(Document excerpt begins)

Dad passed away first, with mom at his side and holding his hand. My brother and I came into the room just as he was going. If you’ve never been with someone when they leave this world for the next one, let me assure you that there is something beyond this life. And being with someone at that moment makes an indelible impression on you. It’s hard to describe with words but is very much like being in the room when a baby is born. Isn’t that odd?

I’m sure that the experience is as unique as the individuals involved. That stands to reason. But it’s left me with no doubt that there is something real, very real, beyond this life. I was raised in a household of faith and can’t remember a time when I did not believe that. But now, I’ve seen it with my own eyes. I’ve experienced it. 

Ten months after losing Dad, my mother was in her last days. As I cared for her, I was a bystander to conversations she had with people I could neither see nor hear. Usually, it was with my dad, her partner in life for 67 years. One morning I remember distinctly, she woke and was very lucid. That was happening less frequently, so I made a point to sit and talk with her. She told me she and dad had had the best time together. She laughed and smiled as she talked about it. They sat on a bench, held hands and just talked for hours. She couldn’t describe to me the place where they had been, only that it was beautiful. My father had been gone less than a year, and I was missing him terribly. I wanted so much to talk with him, or at least know what he had said. And mom tried, she really tried to recall their conversation so she could share it with me, but she couldn’t. All she kept saying is that it had been wonderful.

(Document excerpt ends)
(Data records begins)

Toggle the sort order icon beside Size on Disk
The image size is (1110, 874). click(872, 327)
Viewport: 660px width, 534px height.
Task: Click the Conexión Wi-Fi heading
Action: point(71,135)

(Data records ends)

### [Prompt 1]
Translate this sentence from the text about losing Dad and Mom into Spanish: "She laughed and smiled as she talked about it."
### [Prompt 2]
From the text about losing Dad and Mom, copy word for word the stretch from "Dad passed away" through "I’ve experienced it.".

### [Written reply 1]
Se reía y sonreía mientras hablaba de ello.

### [Written reply 2]
Dad passed away first, with mom at his side and holding his hand. My brother and I came into the room just as he was going. If you’ve never been with someone when they leave this world for the next one, let me assure you that there is something beyond this life. And being with someone at that moment makes an indelible impression on you. It’s hard to describe with words but is very much like being in the room when a baby is born. Isn’t that odd?

I’m sure that the experience is as unique as the individuals involved. That stands to reason. But it’s left me with no doubt that there is something real, very real, beyond this life. I was raised in a household of faith and can’t remember a time when I did not believe that. But now, I’ve seen it with my own eyes. I’ve experienced it.